## What you will do:
From the entries below, copy exactly the lines from the one that contains "The width and height of the screenshot is (1024, 581)." through the one that contains "1366x768 pixels.", both included, and only those.

----- Data supplied

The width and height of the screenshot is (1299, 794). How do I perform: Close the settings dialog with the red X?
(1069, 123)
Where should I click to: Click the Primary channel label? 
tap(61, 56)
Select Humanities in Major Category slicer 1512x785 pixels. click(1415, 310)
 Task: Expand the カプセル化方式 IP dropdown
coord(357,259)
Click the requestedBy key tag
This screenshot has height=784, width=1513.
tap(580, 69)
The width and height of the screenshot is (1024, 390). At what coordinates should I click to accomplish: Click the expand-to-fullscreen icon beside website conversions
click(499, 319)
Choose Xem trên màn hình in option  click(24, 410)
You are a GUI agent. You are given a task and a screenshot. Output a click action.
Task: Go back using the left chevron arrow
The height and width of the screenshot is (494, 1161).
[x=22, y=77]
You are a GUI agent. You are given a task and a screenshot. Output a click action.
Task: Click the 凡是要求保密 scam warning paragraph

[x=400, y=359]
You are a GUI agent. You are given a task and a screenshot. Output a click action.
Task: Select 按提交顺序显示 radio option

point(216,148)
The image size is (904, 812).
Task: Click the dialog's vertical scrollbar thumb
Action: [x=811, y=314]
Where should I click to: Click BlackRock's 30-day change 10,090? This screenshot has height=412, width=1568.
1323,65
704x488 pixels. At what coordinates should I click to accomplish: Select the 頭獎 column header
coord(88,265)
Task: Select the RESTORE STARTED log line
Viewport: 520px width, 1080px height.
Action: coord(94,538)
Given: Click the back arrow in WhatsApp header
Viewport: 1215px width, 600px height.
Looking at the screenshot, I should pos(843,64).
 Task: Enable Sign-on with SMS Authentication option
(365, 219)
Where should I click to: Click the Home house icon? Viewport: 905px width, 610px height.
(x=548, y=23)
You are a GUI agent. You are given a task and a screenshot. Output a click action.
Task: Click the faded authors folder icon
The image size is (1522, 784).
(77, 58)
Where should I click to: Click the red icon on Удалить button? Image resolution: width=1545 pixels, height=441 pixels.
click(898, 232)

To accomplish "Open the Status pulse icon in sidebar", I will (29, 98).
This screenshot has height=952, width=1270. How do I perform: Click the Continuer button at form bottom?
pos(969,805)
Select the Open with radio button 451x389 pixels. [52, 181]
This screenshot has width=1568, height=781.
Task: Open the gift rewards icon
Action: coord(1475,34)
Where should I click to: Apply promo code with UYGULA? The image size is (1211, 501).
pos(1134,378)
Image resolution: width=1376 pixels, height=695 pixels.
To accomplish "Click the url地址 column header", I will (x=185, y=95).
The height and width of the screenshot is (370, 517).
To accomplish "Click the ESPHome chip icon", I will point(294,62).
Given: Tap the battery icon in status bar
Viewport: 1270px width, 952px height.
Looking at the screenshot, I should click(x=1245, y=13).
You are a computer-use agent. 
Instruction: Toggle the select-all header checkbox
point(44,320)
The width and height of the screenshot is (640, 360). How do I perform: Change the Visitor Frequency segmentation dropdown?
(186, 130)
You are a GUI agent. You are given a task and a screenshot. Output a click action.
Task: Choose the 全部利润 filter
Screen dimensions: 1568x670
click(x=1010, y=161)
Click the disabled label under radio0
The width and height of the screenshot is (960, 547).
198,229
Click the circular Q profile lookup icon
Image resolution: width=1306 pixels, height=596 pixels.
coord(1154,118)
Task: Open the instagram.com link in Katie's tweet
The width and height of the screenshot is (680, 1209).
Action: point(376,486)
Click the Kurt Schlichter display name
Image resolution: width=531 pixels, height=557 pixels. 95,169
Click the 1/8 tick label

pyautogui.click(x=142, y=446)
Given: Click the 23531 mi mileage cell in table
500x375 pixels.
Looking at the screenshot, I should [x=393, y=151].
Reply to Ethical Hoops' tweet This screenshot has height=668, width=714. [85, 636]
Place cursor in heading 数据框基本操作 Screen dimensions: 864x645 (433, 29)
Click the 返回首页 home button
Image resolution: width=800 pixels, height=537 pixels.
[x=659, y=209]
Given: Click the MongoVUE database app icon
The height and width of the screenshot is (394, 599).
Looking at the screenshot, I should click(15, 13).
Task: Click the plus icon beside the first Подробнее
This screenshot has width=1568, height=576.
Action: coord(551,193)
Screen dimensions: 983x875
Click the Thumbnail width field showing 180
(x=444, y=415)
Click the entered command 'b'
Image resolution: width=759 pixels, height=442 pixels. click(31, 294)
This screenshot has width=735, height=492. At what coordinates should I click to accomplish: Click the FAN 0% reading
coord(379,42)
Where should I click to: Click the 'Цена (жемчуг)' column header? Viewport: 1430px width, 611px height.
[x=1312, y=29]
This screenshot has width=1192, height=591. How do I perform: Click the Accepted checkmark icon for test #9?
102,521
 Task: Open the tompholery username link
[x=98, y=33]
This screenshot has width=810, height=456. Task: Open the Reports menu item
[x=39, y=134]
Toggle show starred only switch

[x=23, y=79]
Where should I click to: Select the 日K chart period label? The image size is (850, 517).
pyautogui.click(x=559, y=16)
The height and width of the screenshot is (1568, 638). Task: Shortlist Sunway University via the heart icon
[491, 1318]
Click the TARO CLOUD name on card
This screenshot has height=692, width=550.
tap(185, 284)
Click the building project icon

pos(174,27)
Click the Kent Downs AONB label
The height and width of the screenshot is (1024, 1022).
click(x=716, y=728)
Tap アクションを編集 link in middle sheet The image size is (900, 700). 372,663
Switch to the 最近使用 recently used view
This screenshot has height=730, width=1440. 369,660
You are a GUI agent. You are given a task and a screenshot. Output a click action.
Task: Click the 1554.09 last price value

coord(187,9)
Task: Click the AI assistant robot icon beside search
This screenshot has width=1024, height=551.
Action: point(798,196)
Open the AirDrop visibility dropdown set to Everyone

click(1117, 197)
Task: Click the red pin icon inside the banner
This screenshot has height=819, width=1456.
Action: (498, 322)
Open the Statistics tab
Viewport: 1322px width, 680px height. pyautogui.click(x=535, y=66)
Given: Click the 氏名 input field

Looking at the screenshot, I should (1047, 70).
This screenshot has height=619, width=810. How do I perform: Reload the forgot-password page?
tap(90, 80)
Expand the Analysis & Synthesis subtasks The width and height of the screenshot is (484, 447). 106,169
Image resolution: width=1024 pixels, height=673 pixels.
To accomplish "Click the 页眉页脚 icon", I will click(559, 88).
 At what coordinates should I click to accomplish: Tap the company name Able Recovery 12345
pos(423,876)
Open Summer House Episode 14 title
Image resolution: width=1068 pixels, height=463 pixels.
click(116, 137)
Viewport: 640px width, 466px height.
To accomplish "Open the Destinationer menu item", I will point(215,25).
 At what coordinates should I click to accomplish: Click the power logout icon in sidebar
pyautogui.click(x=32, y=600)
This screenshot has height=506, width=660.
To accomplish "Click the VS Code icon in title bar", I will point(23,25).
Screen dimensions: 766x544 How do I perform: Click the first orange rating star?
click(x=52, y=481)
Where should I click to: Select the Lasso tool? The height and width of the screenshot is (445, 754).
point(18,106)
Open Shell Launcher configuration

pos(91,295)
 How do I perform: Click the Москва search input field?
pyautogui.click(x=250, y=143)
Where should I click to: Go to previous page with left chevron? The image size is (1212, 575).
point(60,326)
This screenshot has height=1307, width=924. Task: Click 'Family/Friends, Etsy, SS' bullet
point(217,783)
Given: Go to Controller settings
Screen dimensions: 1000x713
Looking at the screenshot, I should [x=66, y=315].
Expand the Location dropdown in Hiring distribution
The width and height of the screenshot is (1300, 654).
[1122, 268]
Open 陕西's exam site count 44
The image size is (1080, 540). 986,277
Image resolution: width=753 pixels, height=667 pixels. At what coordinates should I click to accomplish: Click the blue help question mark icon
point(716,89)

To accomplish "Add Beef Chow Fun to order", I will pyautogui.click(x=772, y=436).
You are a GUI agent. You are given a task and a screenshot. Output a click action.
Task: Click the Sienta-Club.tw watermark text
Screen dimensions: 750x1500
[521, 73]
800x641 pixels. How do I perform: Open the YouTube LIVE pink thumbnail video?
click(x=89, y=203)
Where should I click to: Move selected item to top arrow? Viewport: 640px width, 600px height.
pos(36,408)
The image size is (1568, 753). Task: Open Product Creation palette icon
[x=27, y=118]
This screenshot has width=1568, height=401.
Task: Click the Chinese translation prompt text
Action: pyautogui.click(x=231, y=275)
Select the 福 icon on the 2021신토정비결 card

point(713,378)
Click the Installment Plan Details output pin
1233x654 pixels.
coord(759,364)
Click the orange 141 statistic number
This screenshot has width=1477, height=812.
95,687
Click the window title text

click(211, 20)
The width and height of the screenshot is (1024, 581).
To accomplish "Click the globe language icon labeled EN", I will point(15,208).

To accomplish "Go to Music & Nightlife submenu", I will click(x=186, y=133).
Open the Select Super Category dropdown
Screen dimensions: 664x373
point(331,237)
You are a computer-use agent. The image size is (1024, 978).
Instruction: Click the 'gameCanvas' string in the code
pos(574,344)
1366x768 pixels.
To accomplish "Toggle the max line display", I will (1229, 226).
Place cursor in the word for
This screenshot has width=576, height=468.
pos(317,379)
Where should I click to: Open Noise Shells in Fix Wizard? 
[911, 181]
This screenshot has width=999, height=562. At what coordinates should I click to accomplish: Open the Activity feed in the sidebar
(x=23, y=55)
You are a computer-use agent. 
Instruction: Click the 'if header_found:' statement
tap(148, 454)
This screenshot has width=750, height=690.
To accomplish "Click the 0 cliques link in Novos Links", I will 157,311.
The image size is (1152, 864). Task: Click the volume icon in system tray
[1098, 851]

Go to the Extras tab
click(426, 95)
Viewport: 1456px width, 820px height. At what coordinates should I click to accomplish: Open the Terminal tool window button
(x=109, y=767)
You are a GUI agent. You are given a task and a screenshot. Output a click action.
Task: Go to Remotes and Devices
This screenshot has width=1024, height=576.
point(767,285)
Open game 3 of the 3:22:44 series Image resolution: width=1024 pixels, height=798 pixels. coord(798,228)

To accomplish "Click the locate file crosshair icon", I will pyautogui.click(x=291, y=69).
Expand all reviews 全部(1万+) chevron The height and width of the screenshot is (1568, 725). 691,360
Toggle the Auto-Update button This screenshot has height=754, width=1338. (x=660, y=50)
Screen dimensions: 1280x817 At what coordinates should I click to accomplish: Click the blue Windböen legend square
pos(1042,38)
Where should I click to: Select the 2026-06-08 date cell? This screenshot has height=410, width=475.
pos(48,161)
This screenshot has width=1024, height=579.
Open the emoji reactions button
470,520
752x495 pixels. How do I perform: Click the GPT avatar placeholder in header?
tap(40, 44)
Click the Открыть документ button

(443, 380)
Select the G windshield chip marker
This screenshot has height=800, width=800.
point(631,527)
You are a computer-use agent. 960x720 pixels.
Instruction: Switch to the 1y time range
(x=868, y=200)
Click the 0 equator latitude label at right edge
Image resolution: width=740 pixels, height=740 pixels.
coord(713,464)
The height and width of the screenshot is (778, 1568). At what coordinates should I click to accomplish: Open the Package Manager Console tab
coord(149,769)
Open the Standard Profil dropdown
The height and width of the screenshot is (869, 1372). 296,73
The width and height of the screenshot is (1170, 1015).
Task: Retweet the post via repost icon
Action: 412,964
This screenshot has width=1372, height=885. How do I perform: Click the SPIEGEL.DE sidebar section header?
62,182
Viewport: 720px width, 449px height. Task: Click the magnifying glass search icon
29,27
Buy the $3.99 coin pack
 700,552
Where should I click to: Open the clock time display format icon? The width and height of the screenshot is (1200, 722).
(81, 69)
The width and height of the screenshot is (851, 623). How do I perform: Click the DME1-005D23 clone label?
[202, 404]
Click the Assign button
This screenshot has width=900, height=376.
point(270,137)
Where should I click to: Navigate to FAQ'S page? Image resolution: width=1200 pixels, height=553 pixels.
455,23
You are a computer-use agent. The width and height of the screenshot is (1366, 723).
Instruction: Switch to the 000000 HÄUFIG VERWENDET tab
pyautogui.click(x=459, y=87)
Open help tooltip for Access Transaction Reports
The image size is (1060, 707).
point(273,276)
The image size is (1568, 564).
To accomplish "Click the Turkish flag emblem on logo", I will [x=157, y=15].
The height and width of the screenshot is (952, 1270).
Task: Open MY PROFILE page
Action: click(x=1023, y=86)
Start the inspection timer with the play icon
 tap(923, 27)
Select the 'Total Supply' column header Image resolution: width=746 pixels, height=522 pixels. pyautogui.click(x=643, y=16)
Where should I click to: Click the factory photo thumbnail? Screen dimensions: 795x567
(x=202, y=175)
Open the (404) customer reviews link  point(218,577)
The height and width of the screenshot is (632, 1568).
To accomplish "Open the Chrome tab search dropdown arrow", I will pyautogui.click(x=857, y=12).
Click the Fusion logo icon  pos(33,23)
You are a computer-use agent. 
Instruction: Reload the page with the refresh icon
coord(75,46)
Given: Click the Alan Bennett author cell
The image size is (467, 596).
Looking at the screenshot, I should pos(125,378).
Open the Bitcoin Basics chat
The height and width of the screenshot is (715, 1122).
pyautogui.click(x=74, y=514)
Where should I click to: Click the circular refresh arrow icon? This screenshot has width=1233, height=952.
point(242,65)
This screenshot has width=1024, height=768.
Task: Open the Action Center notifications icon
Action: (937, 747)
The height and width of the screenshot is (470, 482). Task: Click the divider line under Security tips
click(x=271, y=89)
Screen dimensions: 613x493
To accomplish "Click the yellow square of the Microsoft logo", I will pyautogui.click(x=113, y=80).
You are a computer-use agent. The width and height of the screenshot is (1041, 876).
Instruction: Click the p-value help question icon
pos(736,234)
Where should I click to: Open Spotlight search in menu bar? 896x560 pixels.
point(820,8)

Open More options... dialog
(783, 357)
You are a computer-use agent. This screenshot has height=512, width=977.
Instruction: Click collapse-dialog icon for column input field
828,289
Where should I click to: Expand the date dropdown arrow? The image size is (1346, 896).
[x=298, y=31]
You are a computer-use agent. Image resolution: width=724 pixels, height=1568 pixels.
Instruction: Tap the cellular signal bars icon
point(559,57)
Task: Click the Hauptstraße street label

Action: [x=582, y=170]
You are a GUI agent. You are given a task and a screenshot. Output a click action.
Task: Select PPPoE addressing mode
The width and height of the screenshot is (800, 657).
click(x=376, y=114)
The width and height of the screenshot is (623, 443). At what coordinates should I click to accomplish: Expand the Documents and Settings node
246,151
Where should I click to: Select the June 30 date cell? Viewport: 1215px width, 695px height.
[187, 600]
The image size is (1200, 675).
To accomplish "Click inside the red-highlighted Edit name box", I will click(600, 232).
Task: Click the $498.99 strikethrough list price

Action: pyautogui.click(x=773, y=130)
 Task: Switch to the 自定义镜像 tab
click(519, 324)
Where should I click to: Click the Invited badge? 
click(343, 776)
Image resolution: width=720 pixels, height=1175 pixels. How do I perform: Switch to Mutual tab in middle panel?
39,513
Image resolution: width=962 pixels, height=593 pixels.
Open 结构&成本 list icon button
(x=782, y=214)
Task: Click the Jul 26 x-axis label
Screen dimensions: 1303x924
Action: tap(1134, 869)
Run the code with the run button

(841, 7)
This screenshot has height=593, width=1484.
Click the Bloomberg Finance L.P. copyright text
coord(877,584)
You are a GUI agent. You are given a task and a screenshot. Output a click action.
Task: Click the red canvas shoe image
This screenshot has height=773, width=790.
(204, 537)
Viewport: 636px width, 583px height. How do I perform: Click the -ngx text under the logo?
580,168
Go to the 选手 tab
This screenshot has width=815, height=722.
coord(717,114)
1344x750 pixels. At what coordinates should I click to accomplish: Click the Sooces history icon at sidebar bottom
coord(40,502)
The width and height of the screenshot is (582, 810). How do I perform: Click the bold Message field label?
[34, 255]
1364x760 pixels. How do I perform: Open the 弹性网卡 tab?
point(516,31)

----------

## Result:
The width and height of the screenshot is (1024, 581).
To accomplish "Click the globe language icon labeled EN", I will point(15,208).

To accomplish "Go to Music & Nightlife submenu", I will click(x=186, y=133).
Open the Select Super Category dropdown
Screen dimensions: 664x373
point(331,237)
You are a computer-use agent. The image size is (1024, 978).
Instruction: Click the 'gameCanvas' string in the code
pos(574,344)
1366x768 pixels.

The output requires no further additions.